Recommended Reading to Provoke

Special edition, derived from the always steady stream (at times, geyser) of articles, PDFs and book recs coming through the Warlord Loop:

The Atlantic  Parag Khanna  America’s Non-Grand Strategy

….Grand strategy should be about connecting ends and means on a global scale that transcends administrations and their peculiar obsessions and preoccupations, whether it be Iraq, Afghanistan, or China. It is about more than reacting to immediate events. In the age of globalization, grand strategy must take into account the financial crisis, Middle Eastern instability, Asia’s hunger for commodities, nuclear proliferation, technological disruptions, and trans-regional terrorist networks — all at the same time. Unfortunately, U.S. foreign policy over the last two decades has been characterized more by, to borrow the great historian Arnold Toynbee’s terms, alarmism and reactiveness than the necessary foresight and adaptation. From Afghanistan to Iraq to the Arab Spring, the U.S. has been either over-confident, caught off guard, or behind the curve. In all cases, it still lacks a coherent vision grounded in a realistic grand strategy.

….During the Clinton administration, Henry Kissinger quipped about then-National Security Advisor Sandy Berger, “You can’t expect a trade lawyer to be a grand strategist.” Today again, foreign policy is overseen by lawyers such as Tom Donilon and Hillary Clinton who give advice on specific events and problems but not guidance on the bigger picture. As a result, Obama’s speeches remain mellifluous but no longer really register abroad, other than to frustrate for their lack of clear purpose. As Kissinger wrote, “A statesman’s job is to resolve complexity, not just contemplate it.”
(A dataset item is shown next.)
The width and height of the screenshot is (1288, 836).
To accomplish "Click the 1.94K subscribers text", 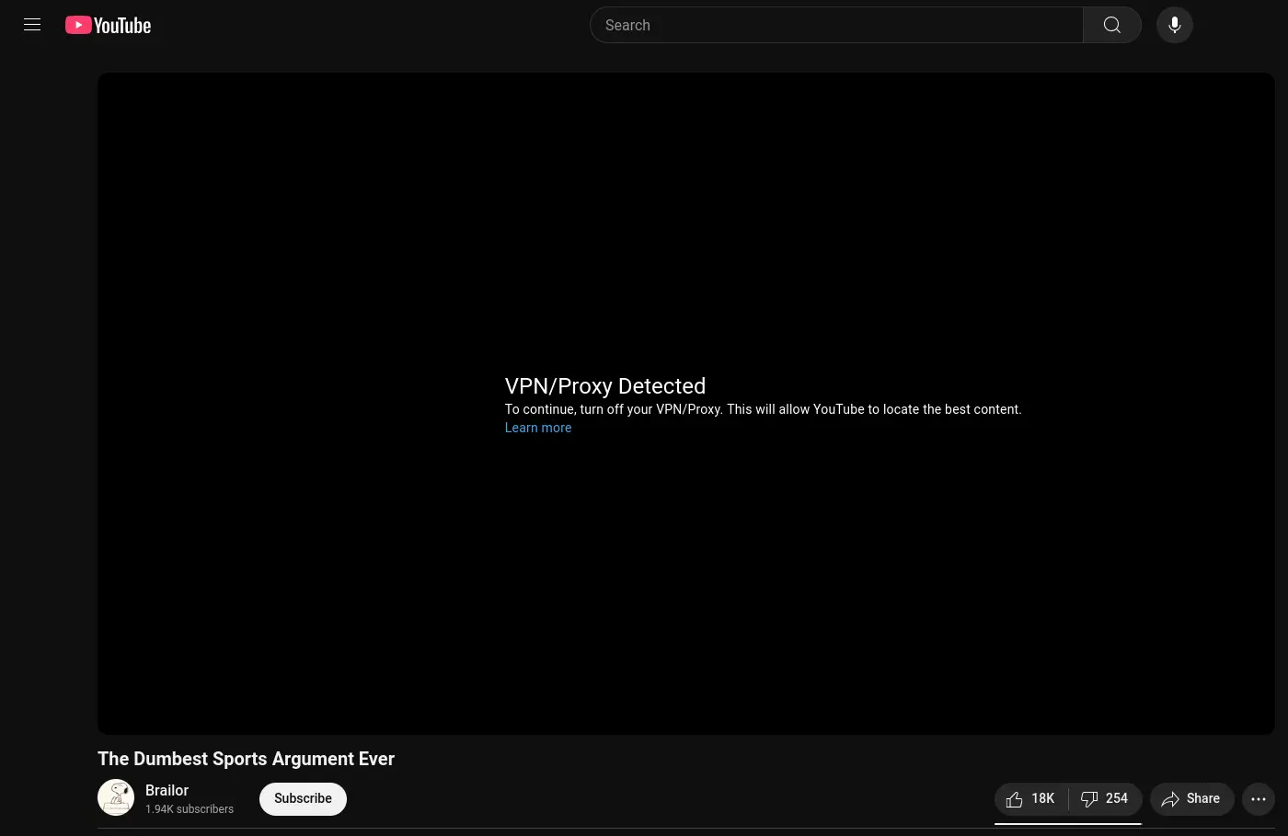I will coord(190,809).

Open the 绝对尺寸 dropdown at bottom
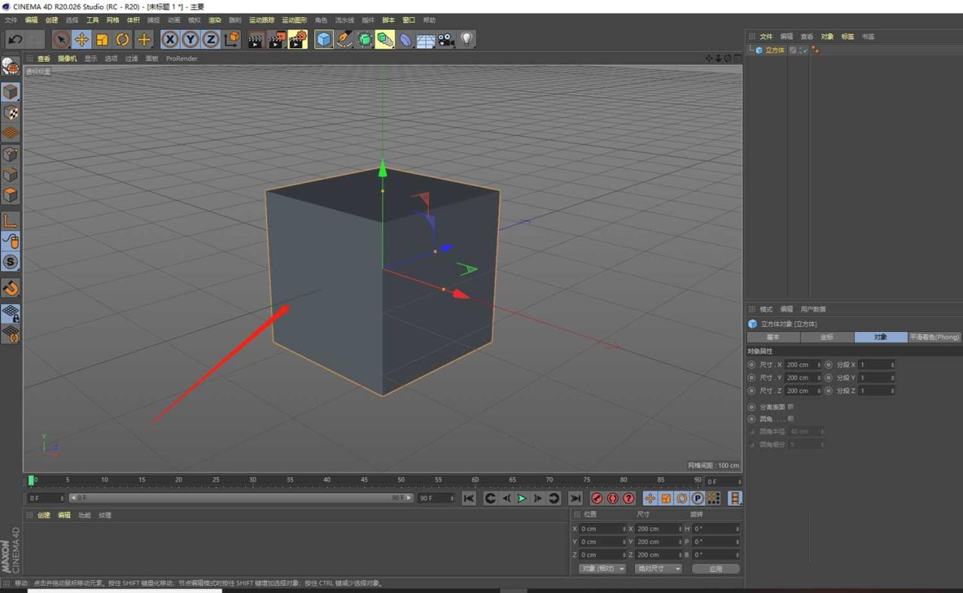(x=657, y=568)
Having been beating the “we don’t  have  a  grand  strategy” drum for some time, I don’t find this to be controversial but opinions vary.

RUSI Anne-Marie Slaughter  The End of Twentieth Century Warfare

….From the vantage point of 2011, however, it is far more likely that historians will see 9/11 as the catalyst for the end of twentieth-century warfare: large-scale, multi-year deployments requiring the conquest, control and long-term stabilisation and reconstruction of foreign territory. The nuclear weapons that ended the Second World War ended great power war. The fall of the Soviet Union ended great power proxy war among current great powers, although Pakistan certainly thinks it is fighting India in the valleys and cities of Afghanistan. The second Iraq war and the war in Afghanistan are ending boots-on-the ground wars of counter-insurgency and regime change. 

The great power wars of the twenty-first century will be fought by special forces: specialised in combat against pirates, terrorists and global criminal networks; in focused search and rescue and search and destroy missions; and in civilian protection units capable of disabling but not destroying an enemy. They will be fought by cyber-warriors, skilled in manipulating unmanned weapons and in deterring and responding to system-wide cyber-attacks. And they will be fought in multilateral coalitions aimed at stopping the wars that criminal governments wage against their own people and bringing individual leaders and their coterie of high-level supporters to justice.

Somewhere…someplace….the head of Colin Gray is exploding. 🙂

The problem here is one of simplifying overstatement, not in getting the trends wrong. Dr. Slaughter is largely correct because currently a) the US lacks a true military peer and is absolutely dominant in a head-on, conventional clash and b) 4GW/irregular warfare is comparatively cheap way to attrit your foe, disrupt their systems and corrupt their OODA Loop.